*HOW TO COMPLETE THIS TASK:* Only an exact reprint of all the data is acceptable.

Collected data entries:
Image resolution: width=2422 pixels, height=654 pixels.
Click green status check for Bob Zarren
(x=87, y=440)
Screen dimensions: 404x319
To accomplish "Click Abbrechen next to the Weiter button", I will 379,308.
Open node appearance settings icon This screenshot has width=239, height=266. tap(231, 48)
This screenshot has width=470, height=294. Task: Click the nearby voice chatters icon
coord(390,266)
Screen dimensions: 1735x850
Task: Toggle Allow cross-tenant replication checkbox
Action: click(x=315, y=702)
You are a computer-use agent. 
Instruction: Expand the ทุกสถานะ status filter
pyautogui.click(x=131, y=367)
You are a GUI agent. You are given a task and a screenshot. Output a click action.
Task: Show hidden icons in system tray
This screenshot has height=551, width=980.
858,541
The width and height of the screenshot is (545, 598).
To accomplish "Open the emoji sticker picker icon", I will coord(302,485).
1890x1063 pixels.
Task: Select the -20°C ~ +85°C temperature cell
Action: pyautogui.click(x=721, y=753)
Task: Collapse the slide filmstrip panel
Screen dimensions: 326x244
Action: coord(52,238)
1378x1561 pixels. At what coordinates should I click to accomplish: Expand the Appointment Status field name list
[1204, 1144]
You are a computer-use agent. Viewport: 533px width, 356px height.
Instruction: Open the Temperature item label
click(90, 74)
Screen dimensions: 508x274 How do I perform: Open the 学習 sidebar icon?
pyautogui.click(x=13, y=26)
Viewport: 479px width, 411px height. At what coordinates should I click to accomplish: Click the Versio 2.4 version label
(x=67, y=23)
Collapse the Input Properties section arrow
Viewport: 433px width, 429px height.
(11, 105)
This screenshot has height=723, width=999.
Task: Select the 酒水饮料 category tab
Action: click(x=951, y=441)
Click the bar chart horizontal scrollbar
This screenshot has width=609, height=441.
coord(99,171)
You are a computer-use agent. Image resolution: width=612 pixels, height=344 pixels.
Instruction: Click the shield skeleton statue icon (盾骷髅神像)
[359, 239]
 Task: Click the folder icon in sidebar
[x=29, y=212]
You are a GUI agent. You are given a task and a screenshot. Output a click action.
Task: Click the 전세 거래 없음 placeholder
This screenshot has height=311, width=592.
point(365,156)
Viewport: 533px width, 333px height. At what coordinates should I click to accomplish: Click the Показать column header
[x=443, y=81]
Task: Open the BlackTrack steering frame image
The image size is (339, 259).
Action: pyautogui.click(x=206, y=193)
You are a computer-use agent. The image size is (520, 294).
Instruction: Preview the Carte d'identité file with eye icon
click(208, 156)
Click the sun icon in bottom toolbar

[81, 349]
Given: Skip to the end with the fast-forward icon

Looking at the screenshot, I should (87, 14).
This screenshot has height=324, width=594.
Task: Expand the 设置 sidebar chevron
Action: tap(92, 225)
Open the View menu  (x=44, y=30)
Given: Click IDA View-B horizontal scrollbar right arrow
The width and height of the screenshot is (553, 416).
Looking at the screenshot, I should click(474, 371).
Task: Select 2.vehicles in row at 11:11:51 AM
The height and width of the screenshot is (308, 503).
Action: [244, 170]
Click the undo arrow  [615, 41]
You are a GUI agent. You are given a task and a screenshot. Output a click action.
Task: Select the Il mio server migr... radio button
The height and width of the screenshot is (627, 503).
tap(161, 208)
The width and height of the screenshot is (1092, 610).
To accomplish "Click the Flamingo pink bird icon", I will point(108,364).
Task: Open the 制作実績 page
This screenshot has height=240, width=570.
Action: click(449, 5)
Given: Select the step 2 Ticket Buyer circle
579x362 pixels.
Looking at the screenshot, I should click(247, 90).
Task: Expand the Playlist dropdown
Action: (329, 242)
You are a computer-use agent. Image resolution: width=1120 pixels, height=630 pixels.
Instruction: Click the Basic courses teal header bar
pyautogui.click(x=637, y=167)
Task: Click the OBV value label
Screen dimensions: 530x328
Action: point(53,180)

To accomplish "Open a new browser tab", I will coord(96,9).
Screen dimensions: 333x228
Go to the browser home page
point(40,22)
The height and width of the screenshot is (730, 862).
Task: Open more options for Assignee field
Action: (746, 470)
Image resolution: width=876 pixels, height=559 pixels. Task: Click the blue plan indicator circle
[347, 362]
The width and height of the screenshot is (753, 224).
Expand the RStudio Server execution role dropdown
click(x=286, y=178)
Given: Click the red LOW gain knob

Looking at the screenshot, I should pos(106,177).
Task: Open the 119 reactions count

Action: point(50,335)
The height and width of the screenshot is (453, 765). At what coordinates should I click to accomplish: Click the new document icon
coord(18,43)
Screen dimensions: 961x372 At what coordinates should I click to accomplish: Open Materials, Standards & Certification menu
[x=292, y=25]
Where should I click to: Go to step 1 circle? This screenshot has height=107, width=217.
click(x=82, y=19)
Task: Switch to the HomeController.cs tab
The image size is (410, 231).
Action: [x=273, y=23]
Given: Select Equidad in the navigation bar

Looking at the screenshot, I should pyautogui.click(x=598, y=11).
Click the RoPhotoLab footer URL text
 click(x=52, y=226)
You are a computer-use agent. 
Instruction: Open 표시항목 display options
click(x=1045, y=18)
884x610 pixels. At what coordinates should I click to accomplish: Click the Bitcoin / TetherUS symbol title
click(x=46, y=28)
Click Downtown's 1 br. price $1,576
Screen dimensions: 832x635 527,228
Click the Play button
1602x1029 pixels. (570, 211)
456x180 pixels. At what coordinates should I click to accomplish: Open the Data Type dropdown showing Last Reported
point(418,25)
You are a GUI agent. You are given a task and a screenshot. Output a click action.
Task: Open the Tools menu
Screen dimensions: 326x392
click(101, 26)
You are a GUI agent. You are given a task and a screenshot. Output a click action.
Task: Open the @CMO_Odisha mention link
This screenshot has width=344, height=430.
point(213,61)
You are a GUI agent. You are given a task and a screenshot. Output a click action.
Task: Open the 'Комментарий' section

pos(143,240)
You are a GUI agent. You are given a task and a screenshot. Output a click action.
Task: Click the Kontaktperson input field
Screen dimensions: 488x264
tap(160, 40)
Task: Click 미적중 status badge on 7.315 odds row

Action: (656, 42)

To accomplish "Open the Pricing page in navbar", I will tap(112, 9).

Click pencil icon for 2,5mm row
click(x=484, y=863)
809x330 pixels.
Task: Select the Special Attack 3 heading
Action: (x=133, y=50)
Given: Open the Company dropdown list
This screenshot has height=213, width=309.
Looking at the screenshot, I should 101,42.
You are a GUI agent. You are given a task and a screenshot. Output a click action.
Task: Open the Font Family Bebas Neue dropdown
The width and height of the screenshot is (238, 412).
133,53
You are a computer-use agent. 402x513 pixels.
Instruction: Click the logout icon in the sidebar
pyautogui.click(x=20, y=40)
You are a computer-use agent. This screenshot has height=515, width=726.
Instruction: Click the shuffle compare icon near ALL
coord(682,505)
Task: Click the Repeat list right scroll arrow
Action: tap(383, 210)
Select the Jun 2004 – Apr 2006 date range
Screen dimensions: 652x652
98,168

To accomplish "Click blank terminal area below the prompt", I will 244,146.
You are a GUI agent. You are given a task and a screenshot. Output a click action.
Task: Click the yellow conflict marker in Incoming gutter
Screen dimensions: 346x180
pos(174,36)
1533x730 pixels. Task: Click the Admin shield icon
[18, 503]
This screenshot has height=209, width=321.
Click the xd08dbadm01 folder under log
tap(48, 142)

*EXPECTED ANSWER:*
Image resolution: width=2422 pixels, height=654 pixels.
Click green status check for Bob Zarren
(x=87, y=440)
Screen dimensions: 404x319
To accomplish "Click Abbrechen next to the Weiter button", I will 379,308.
Open node appearance settings icon This screenshot has width=239, height=266. tap(231, 48)
This screenshot has width=470, height=294. Task: Click the nearby voice chatters icon
coord(390,266)
Screen dimensions: 1735x850
Task: Toggle Allow cross-tenant replication checkbox
Action: click(x=315, y=702)
You are a computer-use agent. 
Instruction: Expand the ทุกสถานะ status filter
pyautogui.click(x=131, y=367)
You are a GUI agent. You are given a task and a screenshot. Output a click action.
Task: Show hidden icons in system tray
This screenshot has height=551, width=980.
858,541
The width and height of the screenshot is (545, 598).
To accomplish "Open the emoji sticker picker icon", I will coord(302,485).
1890x1063 pixels.
Task: Select the -20°C ~ +85°C temperature cell
Action: pyautogui.click(x=721, y=753)
Task: Collapse the slide filmstrip panel
Screen dimensions: 326x244
Action: coord(52,238)
1378x1561 pixels. At what coordinates should I click to accomplish: Expand the Appointment Status field name list
[1204, 1144]
You are a computer-use agent. Viewport: 533px width, 356px height.
Instruction: Open the Temperature item label
click(90, 74)
Screen dimensions: 508x274 How do I perform: Open the 学習 sidebar icon?
pyautogui.click(x=13, y=26)
Viewport: 479px width, 411px height. At what coordinates should I click to accomplish: Click the Versio 2.4 version label
(x=67, y=23)
Collapse the Input Properties section arrow
Viewport: 433px width, 429px height.
(11, 105)
This screenshot has height=723, width=999.
Task: Select the 酒水饮料 category tab
Action: click(x=951, y=441)
Click the bar chart horizontal scrollbar
This screenshot has width=609, height=441.
coord(99,171)
You are a computer-use agent. Image resolution: width=612 pixels, height=344 pixels.
Instruction: Click the shield skeleton statue icon (盾骷髅神像)
[359, 239]
 Task: Click the folder icon in sidebar
[x=29, y=212]
You are a GUI agent. You are given a task and a screenshot. Output a click action.
Task: Click the 전세 거래 없음 placeholder
This screenshot has height=311, width=592.
point(365,156)
Viewport: 533px width, 333px height. At what coordinates should I click to accomplish: Click the Показать column header
[x=443, y=81]
Task: Open the BlackTrack steering frame image
The image size is (339, 259).
Action: pyautogui.click(x=206, y=193)
You are a computer-use agent. The image size is (520, 294).
Instruction: Preview the Carte d'identité file with eye icon
click(208, 156)
Click the sun icon in bottom toolbar

[81, 349]
Given: Skip to the end with the fast-forward icon

Looking at the screenshot, I should (87, 14).
This screenshot has height=324, width=594.
Task: Expand the 设置 sidebar chevron
Action: tap(92, 225)
Open the View menu  (x=44, y=30)
Given: Click IDA View-B horizontal scrollbar right arrow
The width and height of the screenshot is (553, 416).
Looking at the screenshot, I should click(474, 371).
Task: Select 2.vehicles in row at 11:11:51 AM
The height and width of the screenshot is (308, 503).
Action: [244, 170]
Click the undo arrow  [615, 41]
You are a GUI agent. You are given a task and a screenshot. Output a click action.
Task: Select the Il mio server migr... radio button
The height and width of the screenshot is (627, 503).
tap(161, 208)
The width and height of the screenshot is (1092, 610).
To accomplish "Click the Flamingo pink bird icon", I will point(108,364).
Task: Open the 制作実績 page
This screenshot has height=240, width=570.
Action: click(449, 5)
Given: Select the step 2 Ticket Buyer circle
579x362 pixels.
Looking at the screenshot, I should click(247, 90).
Task: Expand the Playlist dropdown
Action: (329, 242)
You are a computer-use agent. Image resolution: width=1120 pixels, height=630 pixels.
Instruction: Click the Basic courses teal header bar
pyautogui.click(x=637, y=167)
Task: Click the OBV value label
Screen dimensions: 530x328
Action: point(53,180)

To accomplish "Open a new browser tab", I will coord(96,9).
Screen dimensions: 333x228
Go to the browser home page
point(40,22)
The height and width of the screenshot is (730, 862).
Task: Open more options for Assignee field
Action: (746, 470)
Image resolution: width=876 pixels, height=559 pixels. Task: Click the blue plan indicator circle
[347, 362]
The width and height of the screenshot is (753, 224).
Expand the RStudio Server execution role dropdown
click(x=286, y=178)
Given: Click the red LOW gain knob

Looking at the screenshot, I should pos(106,177).
Task: Open the 119 reactions count

Action: point(50,335)
The height and width of the screenshot is (453, 765). At what coordinates should I click to accomplish: Click the new document icon
coord(18,43)
Screen dimensions: 961x372 At what coordinates should I click to accomplish: Open Materials, Standards & Certification menu
[x=292, y=25]
Where should I click to: Go to step 1 circle? This screenshot has height=107, width=217.
click(x=82, y=19)
Task: Switch to the HomeController.cs tab
The image size is (410, 231).
Action: [x=273, y=23]
Given: Select Equidad in the navigation bar

Looking at the screenshot, I should pyautogui.click(x=598, y=11).
Click the RoPhotoLab footer URL text
 click(x=52, y=226)
You are a computer-use agent. 
Instruction: Open 표시항목 display options
click(x=1045, y=18)
884x610 pixels. At what coordinates should I click to accomplish: Click the Bitcoin / TetherUS symbol title
click(x=46, y=28)
Click Downtown's 1 br. price $1,576
Screen dimensions: 832x635 527,228
Click the Play button
1602x1029 pixels. (570, 211)
456x180 pixels. At what coordinates should I click to accomplish: Open the Data Type dropdown showing Last Reported
point(418,25)
You are a GUI agent. You are given a task and a screenshot. Output a click action.
Task: Open the Tools menu
Screen dimensions: 326x392
click(101, 26)
You are a GUI agent. You are given a task and a screenshot. Output a click action.
Task: Open the @CMO_Odisha mention link
This screenshot has width=344, height=430.
point(213,61)
You are a GUI agent. You are given a task and a screenshot. Output a click action.
Task: Open the 'Комментарий' section

pos(143,240)
You are a GUI agent. You are given a task and a screenshot. Output a click action.
Task: Click the Kontaktperson input field
Screen dimensions: 488x264
tap(160, 40)
Task: Click 미적중 status badge on 7.315 odds row

Action: (656, 42)

To accomplish "Open the Pricing page in navbar", I will tap(112, 9).

Click pencil icon for 2,5mm row
click(x=484, y=863)
809x330 pixels.
Task: Select the Special Attack 3 heading
Action: (x=133, y=50)
Given: Open the Company dropdown list
This screenshot has height=213, width=309.
Looking at the screenshot, I should 101,42.
You are a GUI agent. You are given a task and a screenshot. Output a click action.
Task: Open the Font Family Bebas Neue dropdown
The width and height of the screenshot is (238, 412).
133,53
You are a computer-use agent. 402x513 pixels.
Instruction: Click the logout icon in the sidebar
pyautogui.click(x=20, y=40)
You are a computer-use agent. This screenshot has height=515, width=726.
Instruction: Click the shuffle compare icon near ALL
coord(682,505)
Task: Click the Repeat list right scroll arrow
Action: tap(383, 210)
Select the Jun 2004 – Apr 2006 date range
Screen dimensions: 652x652
98,168

To accomplish "Click blank terminal area below the prompt", I will 244,146.
You are a GUI agent. You are given a task and a screenshot. Output a click action.
Task: Click the yellow conflict marker in Incoming gutter
Screen dimensions: 346x180
pos(174,36)
1533x730 pixels. Task: Click the Admin shield icon
[18, 503]
This screenshot has height=209, width=321.
Click the xd08dbadm01 folder under log
tap(48, 142)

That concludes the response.